• DATA LISTING:
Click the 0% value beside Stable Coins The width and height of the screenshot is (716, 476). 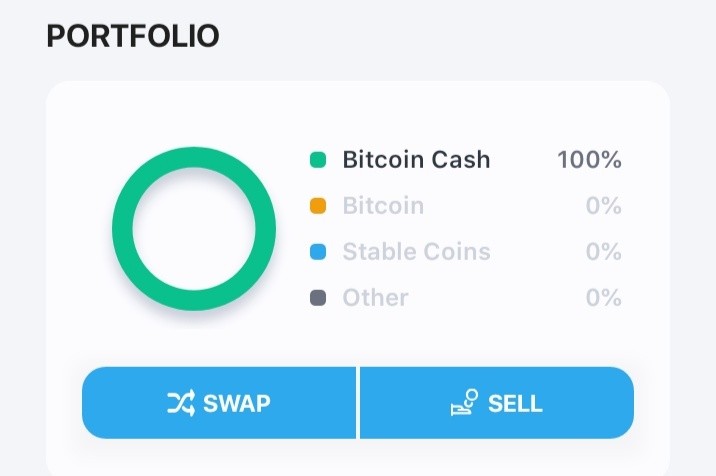pos(604,251)
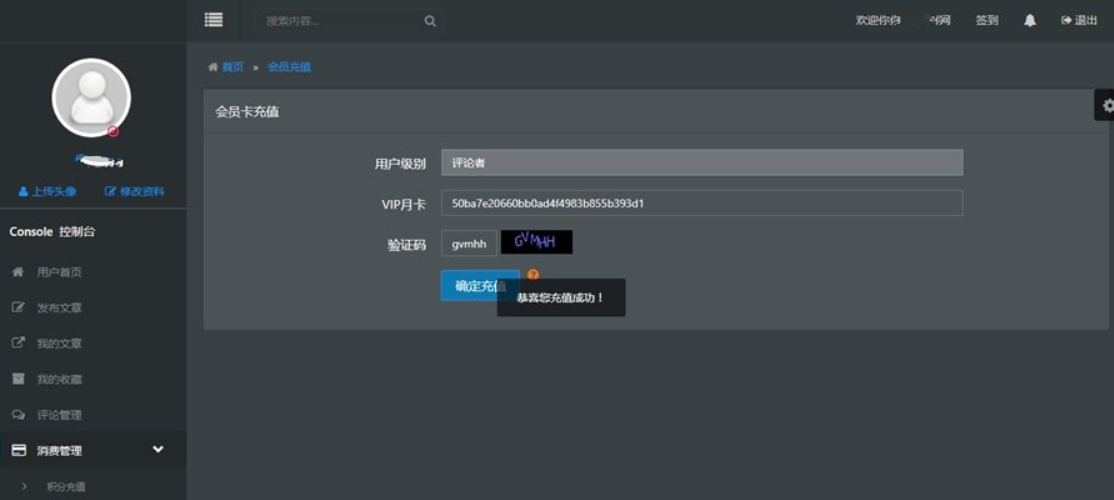
Task: Expand the 消费管理 menu chevron
Action: pyautogui.click(x=157, y=450)
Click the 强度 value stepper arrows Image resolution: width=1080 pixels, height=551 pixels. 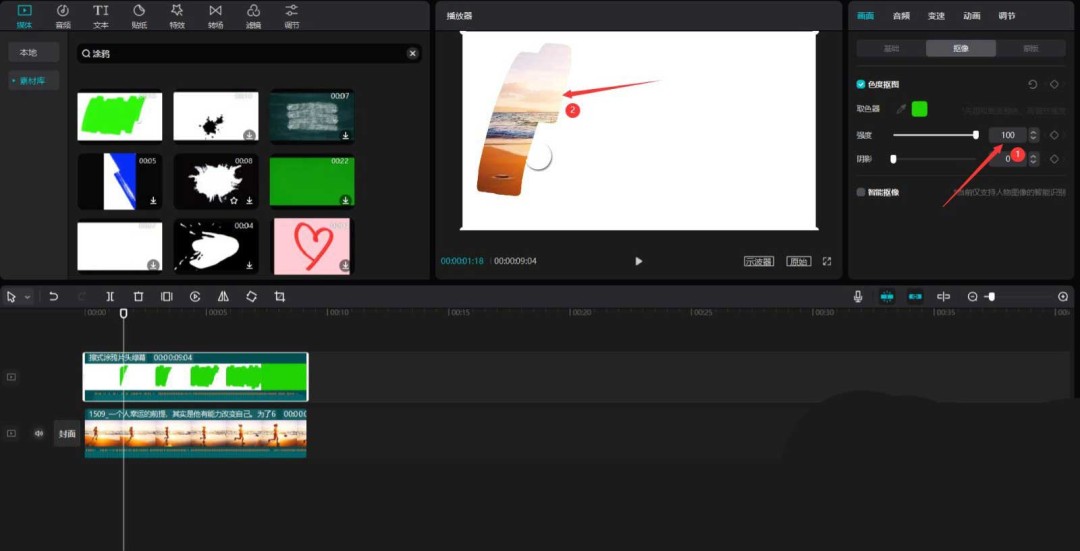1033,135
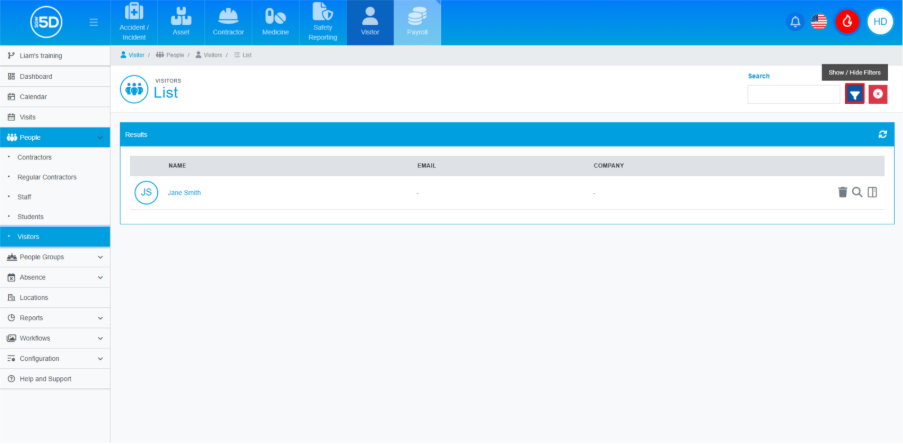
Task: Click into the Search input field
Action: coord(794,94)
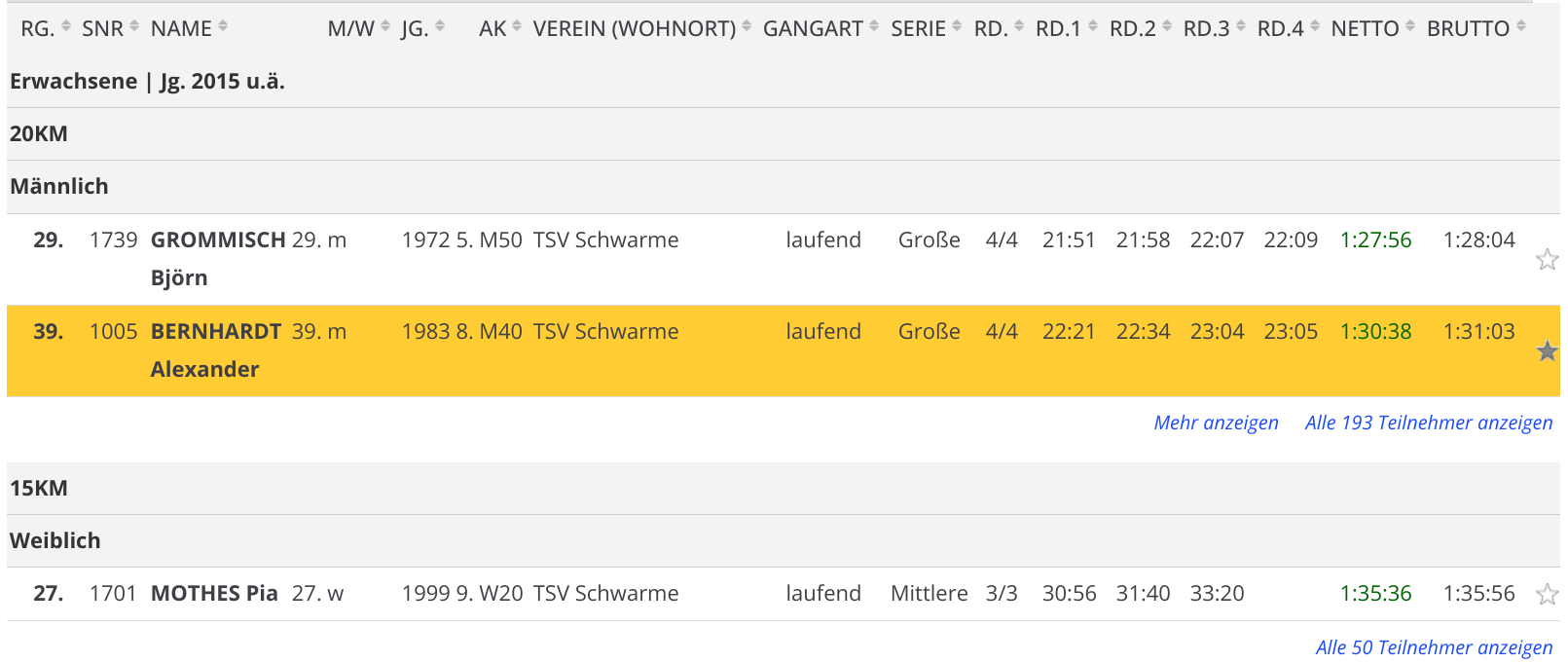
Task: Sort by VEREIN (WOHNORT) column arrows
Action: 747,27
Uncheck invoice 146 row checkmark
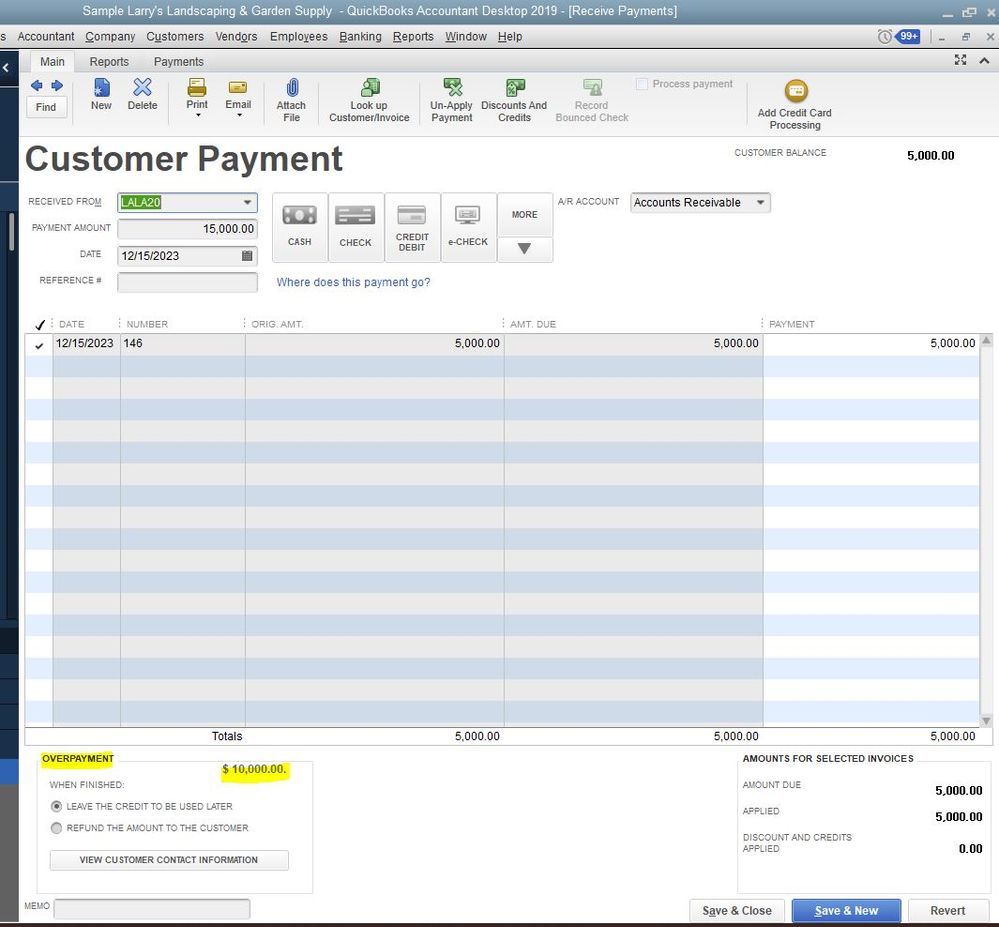This screenshot has width=999, height=927. click(39, 345)
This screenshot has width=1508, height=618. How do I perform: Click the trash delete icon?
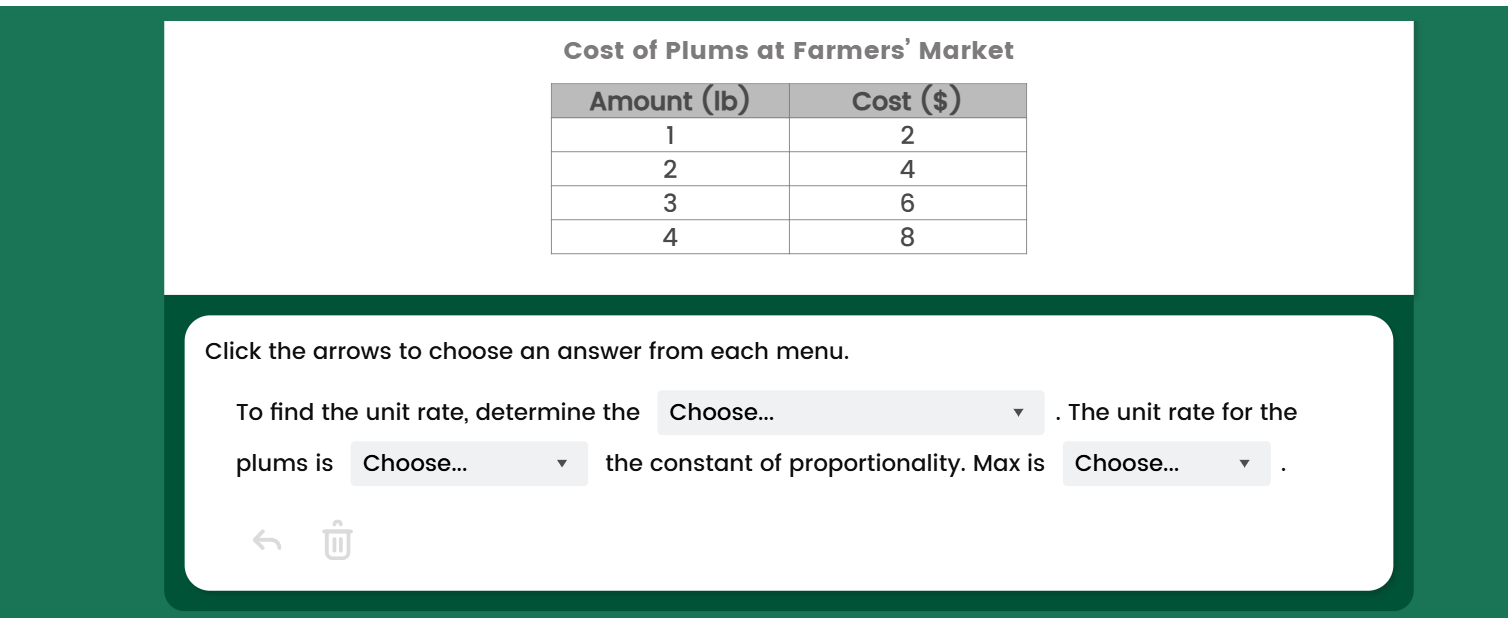click(x=336, y=543)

• WHAT YOU SHOULD DO:
Copy exactly the lines running from the line with "Uncheck invoice 146 row checkmark" to the final line of the listing, keeping both ends and dropping any picture.

• OUTPUT BELOW:
Uncheck invoice 146 row checkmark
This screenshot has width=999, height=927. click(39, 345)
This screenshot has width=1508, height=618. How do I perform: Click the trash delete icon?
click(x=336, y=543)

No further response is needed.